The observed safety profile was consistent with the known safety profiles for subcutaneous daratumumab and VRd.
DISCLOSURE: Dr. Sonneveld is a member of the Board of Directors or advisory committees for and/or has received research funding from Amgen, Bristol Myers Squibb, Celgene, Janssen, Karyopharm, and Pfizer. Dr. Sidana has received research funding and served on advisory boards for Janssen.
REFERENCES
1. Sonneveld P, Dimopoulos MA, Boccadoro M, et al: Phase 3 randomized study of daratumumab + bortezomib, lenalidomide, and dexamethasone (VRd) versus VRd alone in patients with newly diagnosed multiple myeloma who are eligible for autologous stem cell transplantation. 2023 ASH Annual Meeting & Exposition. Abstract LBA-1. Presented December 12, 2023.

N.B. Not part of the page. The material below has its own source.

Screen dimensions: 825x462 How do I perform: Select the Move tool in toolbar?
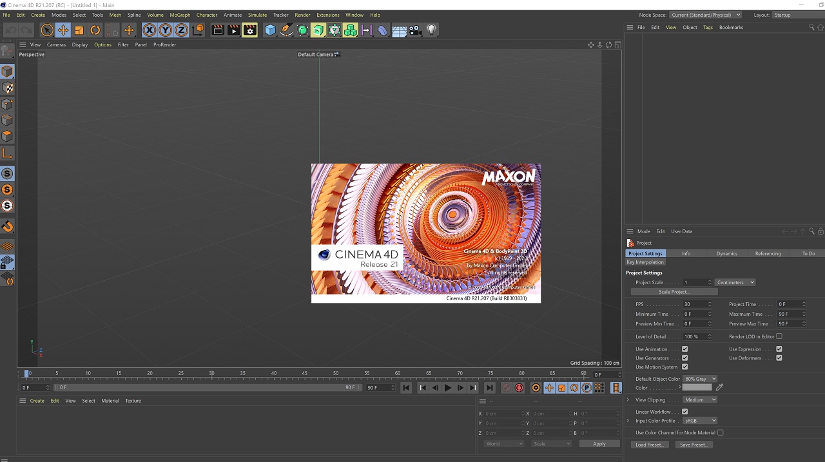[x=63, y=30]
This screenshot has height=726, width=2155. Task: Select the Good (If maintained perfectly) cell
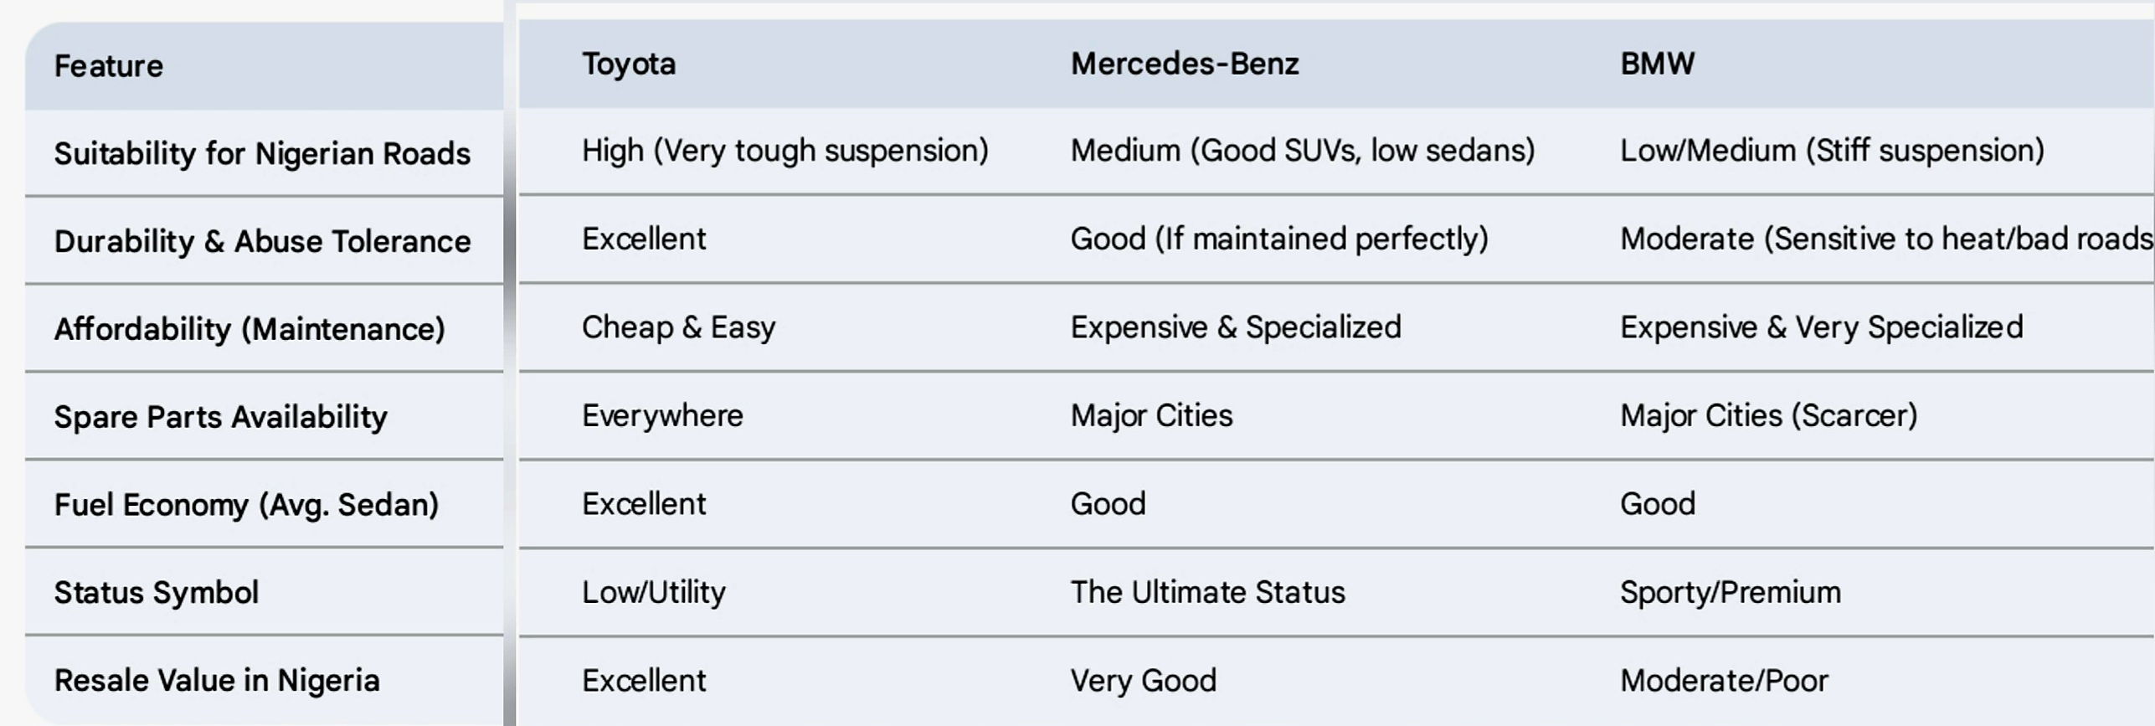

2. Sonneveld P, Dimopoulos MA, Boccadoro M, et al: Daratumumab, bortezomib, lenalidomide, and dexamethasone for multiple myeloma. N Engl J Med. December 12, 2023 (early release online).
3. Voorhees PM, Sborov DW, Laubach J, et al: Addition of daratumumab to lenalidomide, bortezomib, and dexamethasone for transplantation-eligible patients with newly diagnosed multiple myeloma (GRIFFIN): Final analysis of an open-label, randomised, phase 2 trial. Lancet Haematol 10:e825-e837, 2023.